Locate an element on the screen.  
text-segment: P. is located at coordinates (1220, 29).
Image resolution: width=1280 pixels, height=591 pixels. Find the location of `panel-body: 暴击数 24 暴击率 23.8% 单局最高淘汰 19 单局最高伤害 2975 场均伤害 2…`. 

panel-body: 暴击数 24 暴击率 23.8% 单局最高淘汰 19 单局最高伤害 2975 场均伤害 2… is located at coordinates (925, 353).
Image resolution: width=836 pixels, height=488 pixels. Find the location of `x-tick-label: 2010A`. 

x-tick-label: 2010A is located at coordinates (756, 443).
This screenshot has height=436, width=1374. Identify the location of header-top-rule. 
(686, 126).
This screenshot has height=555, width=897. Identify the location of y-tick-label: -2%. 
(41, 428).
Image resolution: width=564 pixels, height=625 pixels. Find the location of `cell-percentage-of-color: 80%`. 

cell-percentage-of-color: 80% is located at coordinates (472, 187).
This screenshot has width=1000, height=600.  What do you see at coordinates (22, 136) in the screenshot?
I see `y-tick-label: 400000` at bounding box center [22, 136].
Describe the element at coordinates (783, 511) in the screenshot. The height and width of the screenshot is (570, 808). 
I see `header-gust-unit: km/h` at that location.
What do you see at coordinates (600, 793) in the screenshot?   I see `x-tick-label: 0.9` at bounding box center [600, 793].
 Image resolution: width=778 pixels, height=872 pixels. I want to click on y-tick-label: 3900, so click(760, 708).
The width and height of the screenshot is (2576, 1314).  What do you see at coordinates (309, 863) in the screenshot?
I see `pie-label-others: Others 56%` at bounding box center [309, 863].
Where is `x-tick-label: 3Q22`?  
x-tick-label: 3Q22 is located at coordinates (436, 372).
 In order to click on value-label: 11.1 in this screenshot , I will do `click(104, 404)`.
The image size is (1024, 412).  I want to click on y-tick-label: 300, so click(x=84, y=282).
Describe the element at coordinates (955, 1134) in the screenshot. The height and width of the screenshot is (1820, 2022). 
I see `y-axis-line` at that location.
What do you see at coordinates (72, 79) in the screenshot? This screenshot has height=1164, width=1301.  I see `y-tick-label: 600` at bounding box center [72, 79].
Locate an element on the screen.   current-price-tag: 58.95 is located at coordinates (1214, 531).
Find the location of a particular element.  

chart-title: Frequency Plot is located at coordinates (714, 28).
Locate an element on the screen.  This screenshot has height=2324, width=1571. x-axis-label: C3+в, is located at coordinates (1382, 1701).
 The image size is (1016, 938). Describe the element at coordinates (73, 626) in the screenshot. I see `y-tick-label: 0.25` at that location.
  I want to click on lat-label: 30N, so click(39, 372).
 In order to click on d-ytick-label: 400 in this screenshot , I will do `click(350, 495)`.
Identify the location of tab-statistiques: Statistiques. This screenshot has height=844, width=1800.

★ ★ ★ ★

Turn the records above into a numbered list with one line per item, leaving out the blank lines.

Answer area
1. Locate an element on the screen.  
2. text-segment: P. is located at coordinates (1220, 29).
3. Image resolution: width=1280 pixels, height=591 pixels. Find the location of `panel-body: 暴击数 24 暴击率 23.8% 单局最高淘汰 19 单局最高伤害 2975 场均伤害 2…`. 
4. panel-body: 暴击数 24 暴击率 23.8% 单局最高淘汰 19 单局最高伤害 2975 场均伤害 2… is located at coordinates (925, 353).
5. Image resolution: width=836 pixels, height=488 pixels. Find the location of `x-tick-label: 2010A`. 
6. x-tick-label: 2010A is located at coordinates (756, 443).
7. This screenshot has height=436, width=1374. Identify the location of header-top-rule. 
8. (686, 126).
9. This screenshot has height=555, width=897. Identify the location of y-tick-label: -2%. 
10. (41, 428).
11. Image resolution: width=564 pixels, height=625 pixels. Find the location of `cell-percentage-of-color: 80%`. 
12. cell-percentage-of-color: 80% is located at coordinates (472, 187).
13. This screenshot has width=1000, height=600.  What do you see at coordinates (22, 136) in the screenshot?
14. I see `y-tick-label: 400000` at bounding box center [22, 136].
15. Describe the element at coordinates (783, 511) in the screenshot. The height and width of the screenshot is (570, 808). 
16. I see `header-gust-unit: km/h` at that location.
17. What do you see at coordinates (600, 793) in the screenshot?   I see `x-tick-label: 0.9` at bounding box center [600, 793].
18.  Image resolution: width=778 pixels, height=872 pixels. I want to click on y-tick-label: 3900, so click(760, 708).
19. The width and height of the screenshot is (2576, 1314).  What do you see at coordinates (309, 863) in the screenshot?
20. I see `pie-label-others: Others 56%` at bounding box center [309, 863].
21. Where is `x-tick-label: 3Q22`?  
22. x-tick-label: 3Q22 is located at coordinates (436, 372).
23.  In order to click on value-label: 11.1 in this screenshot , I will do `click(104, 404)`.
24. The image size is (1024, 412).  I want to click on y-tick-label: 300, so click(x=84, y=282).
25. Describe the element at coordinates (955, 1134) in the screenshot. The height and width of the screenshot is (1820, 2022). 
26. I see `y-axis-line` at that location.
27. What do you see at coordinates (72, 79) in the screenshot? This screenshot has height=1164, width=1301.  I see `y-tick-label: 600` at bounding box center [72, 79].
28. Locate an element on the screen.   current-price-tag: 58.95 is located at coordinates (1214, 531).
29. Find the location of a particular element.  
30. chart-title: Frequency Plot is located at coordinates (714, 28).
31. Locate an element on the screen.  This screenshot has height=2324, width=1571. x-axis-label: C3+в, is located at coordinates (1382, 1701).
32.  The image size is (1016, 938). Describe the element at coordinates (73, 626) in the screenshot. I see `y-tick-label: 0.25` at that location.
33.   I want to click on lat-label: 30N, so click(39, 372).
34.  In order to click on d-ytick-label: 400 in this screenshot , I will do `click(350, 495)`.
35. Identify the location of tab-statistiques: Statistiques. This screenshot has height=844, width=1800.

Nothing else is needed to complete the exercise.